-- Opening Marker --

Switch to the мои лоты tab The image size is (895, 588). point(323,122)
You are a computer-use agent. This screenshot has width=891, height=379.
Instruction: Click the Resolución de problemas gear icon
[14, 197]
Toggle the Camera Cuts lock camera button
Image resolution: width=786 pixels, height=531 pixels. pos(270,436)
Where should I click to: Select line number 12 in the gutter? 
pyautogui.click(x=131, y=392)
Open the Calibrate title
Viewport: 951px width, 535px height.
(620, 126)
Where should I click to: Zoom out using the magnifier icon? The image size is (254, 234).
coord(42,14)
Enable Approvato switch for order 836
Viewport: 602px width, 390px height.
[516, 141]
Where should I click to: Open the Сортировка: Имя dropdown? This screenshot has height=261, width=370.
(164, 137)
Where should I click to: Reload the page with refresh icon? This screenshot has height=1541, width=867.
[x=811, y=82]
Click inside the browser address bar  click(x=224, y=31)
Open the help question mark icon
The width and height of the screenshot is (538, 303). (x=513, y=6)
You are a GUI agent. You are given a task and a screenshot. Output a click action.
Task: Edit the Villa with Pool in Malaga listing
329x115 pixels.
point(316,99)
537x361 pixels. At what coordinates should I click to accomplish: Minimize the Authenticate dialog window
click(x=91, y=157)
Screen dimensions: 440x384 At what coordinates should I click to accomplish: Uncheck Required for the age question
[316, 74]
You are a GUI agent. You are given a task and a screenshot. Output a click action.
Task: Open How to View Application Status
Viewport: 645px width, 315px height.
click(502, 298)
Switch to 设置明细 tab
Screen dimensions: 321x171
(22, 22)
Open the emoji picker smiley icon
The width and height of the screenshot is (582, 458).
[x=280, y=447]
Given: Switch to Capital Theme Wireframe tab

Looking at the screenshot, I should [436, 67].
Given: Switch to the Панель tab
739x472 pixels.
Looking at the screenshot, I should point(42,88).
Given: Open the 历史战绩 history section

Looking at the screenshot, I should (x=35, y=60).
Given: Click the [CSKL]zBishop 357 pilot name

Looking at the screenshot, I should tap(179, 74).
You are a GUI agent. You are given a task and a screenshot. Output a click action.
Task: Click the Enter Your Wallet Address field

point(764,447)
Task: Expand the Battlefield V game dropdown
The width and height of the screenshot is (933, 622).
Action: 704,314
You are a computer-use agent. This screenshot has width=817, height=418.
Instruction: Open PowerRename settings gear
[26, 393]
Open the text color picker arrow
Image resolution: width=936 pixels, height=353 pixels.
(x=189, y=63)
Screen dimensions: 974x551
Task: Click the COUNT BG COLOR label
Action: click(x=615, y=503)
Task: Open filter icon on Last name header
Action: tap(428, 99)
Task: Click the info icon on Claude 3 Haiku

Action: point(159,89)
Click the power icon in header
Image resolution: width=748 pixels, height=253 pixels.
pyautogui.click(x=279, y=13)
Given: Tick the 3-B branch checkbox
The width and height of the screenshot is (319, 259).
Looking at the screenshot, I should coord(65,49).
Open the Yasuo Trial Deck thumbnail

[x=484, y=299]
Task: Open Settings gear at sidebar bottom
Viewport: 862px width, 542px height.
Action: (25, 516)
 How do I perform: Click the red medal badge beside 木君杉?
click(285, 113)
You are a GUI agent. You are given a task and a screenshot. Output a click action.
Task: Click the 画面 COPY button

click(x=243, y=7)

-- Closing Marker --

**Exercise prompt:**
Using the data above, reproduce exactly the lines between those holding "Task: Open How to View Application Status" and "Given: Switch to the Панель tab", inclusive, and no others.

**Response:**
Task: Open How to View Application Status
Viewport: 645px width, 315px height.
click(502, 298)
Switch to 设置明细 tab
Screen dimensions: 321x171
(22, 22)
Open the emoji picker smiley icon
The width and height of the screenshot is (582, 458).
[x=280, y=447]
Given: Switch to Capital Theme Wireframe tab

Looking at the screenshot, I should [436, 67].
Given: Switch to the Панель tab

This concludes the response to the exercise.